И что, жить Дольке или нет, решит какая-то нереальная дрянь? – рванулся из этого морока Мур. Долька шла к вокзалу и тащила его за собой, как теленка. Он уперся было, даже схватился за столбик ограждения – но тут двигатель взревел уж совсем близко, раздался удар, звон, треск и лязг, кто-то истошно заорал, мимо пролетел погнутый столбик ограждения, сверкая белыми и красными стекляшками катафотов, – и время остановилось.
Мур оглянулся, как деревянный: какая-то ржавая «буханка» врезалась в рядок столбиков, они и разлетались во все стороны, не остановив ее, но замедлив; один хрястнул Мура по локтю, но боль не успевает; бампер «буханки» вмялся, и решетка радиатора тоже, а фару сорвало и она, как каска фашиста, кувыркаясь, летит вниз, в овраг за откосом, и низко воет и рычит безумно медленно летящий мимо старый автокран с черной надписью на желтой стреле «Мотовилиха»; и вот сейчас «буханка» собьет последний столбик и врежется в них.
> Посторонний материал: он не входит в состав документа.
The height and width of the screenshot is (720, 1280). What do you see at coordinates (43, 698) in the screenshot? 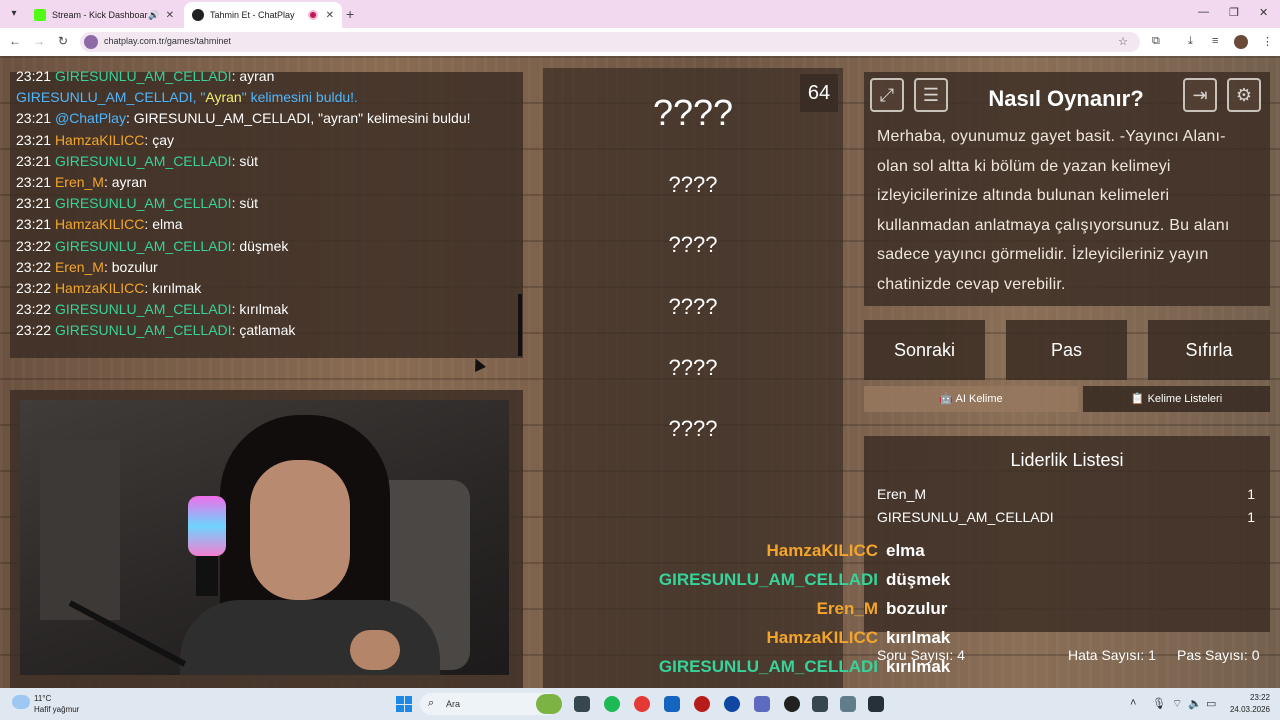
I see `weather-temp: 11°C` at bounding box center [43, 698].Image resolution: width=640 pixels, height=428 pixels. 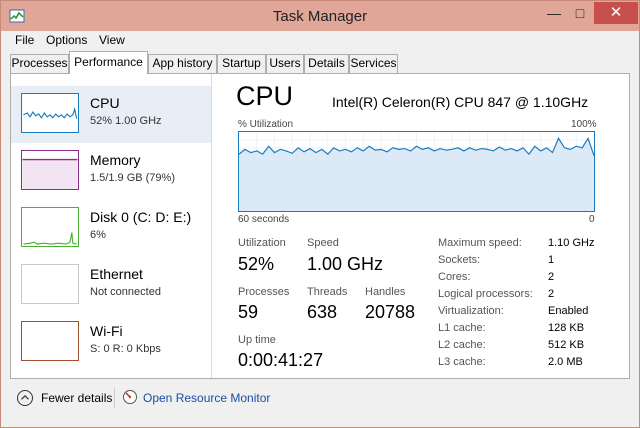 I want to click on resource-item-ethernet: Ethernet Not connected, so click(x=111, y=286).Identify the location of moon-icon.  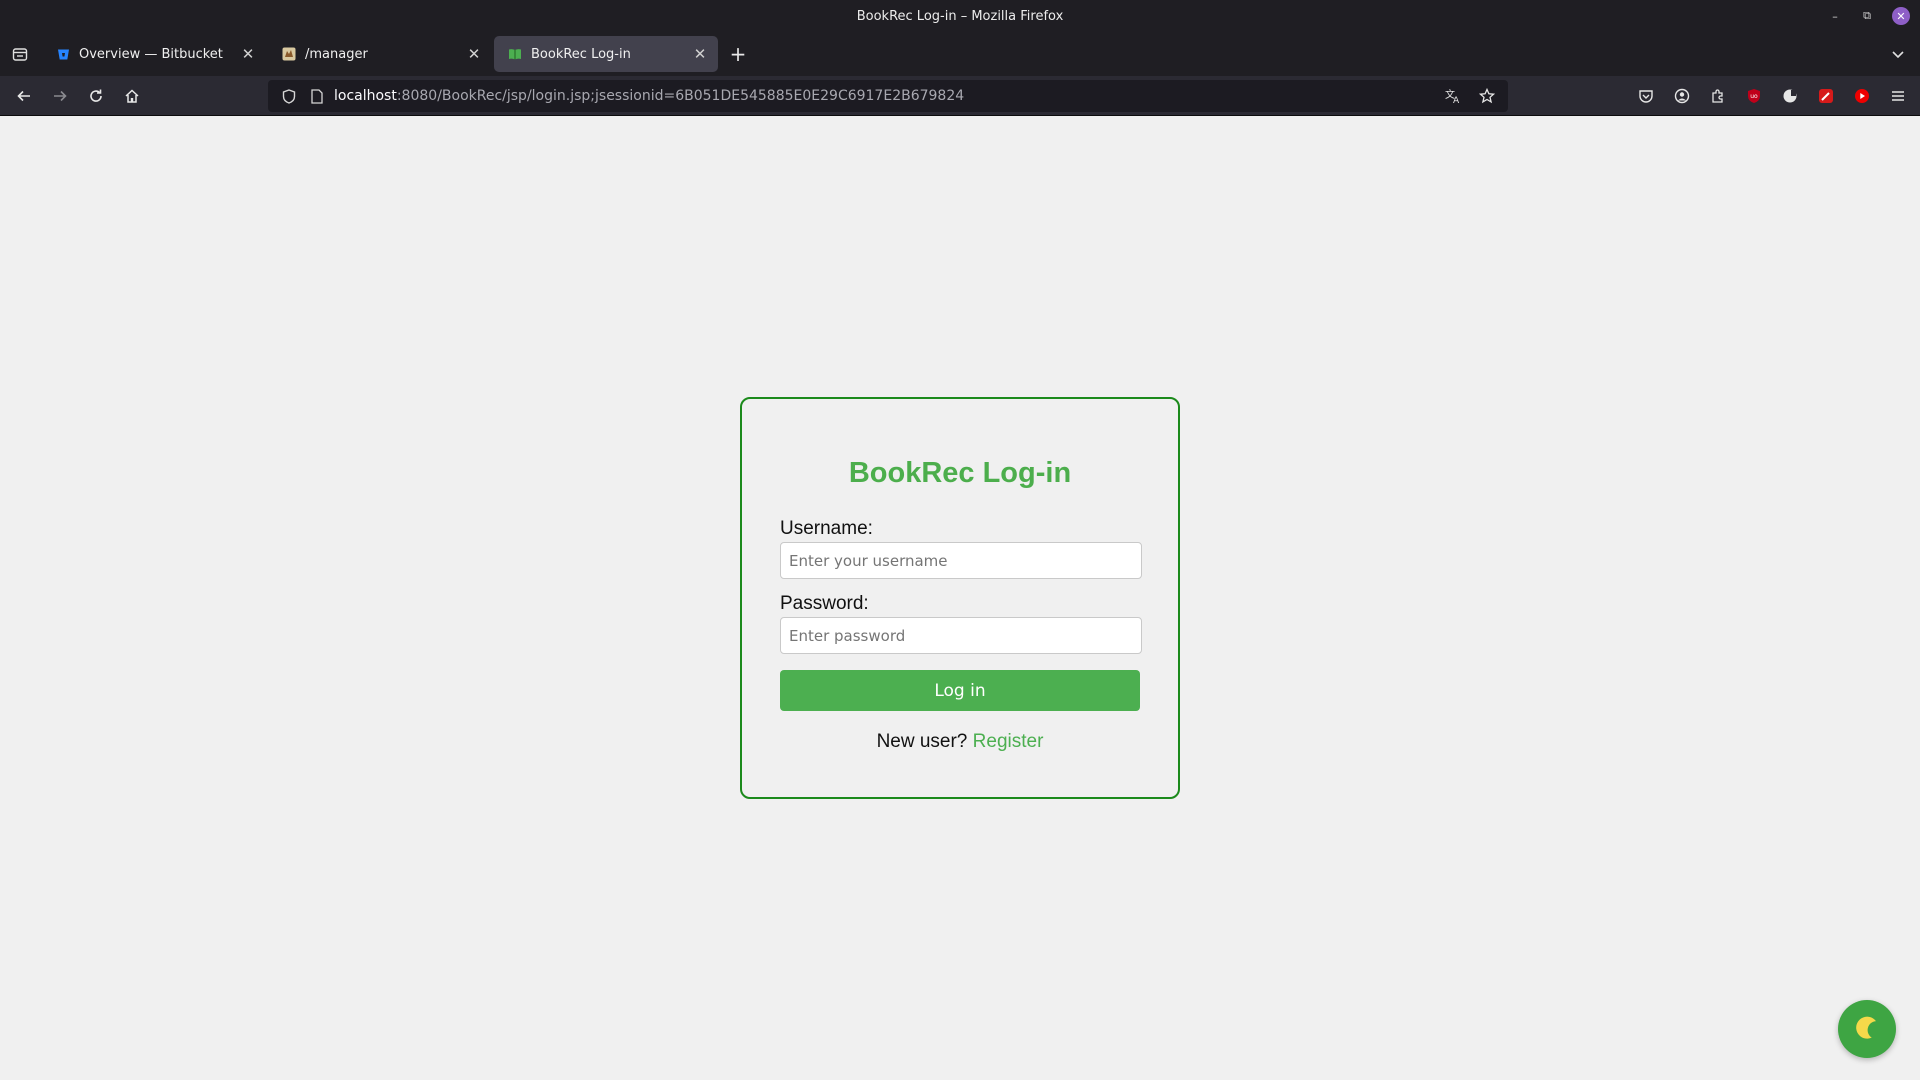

Мур схватил Дольку и отпрыгнул назад, зацепился за поребрик и, уже падая навзничь, перекинул Дольку за себя, чтоб как можно дальше, дальше от ржавой тяжелой «буханки» и еще каких-то страшных грязных кусков железа, рушащихся за ней, как с неба… Гнутая дверь от «буханки» пролетела вперед и влево и врезалась в подбрюшье встречного, истошно ревущего автобуса.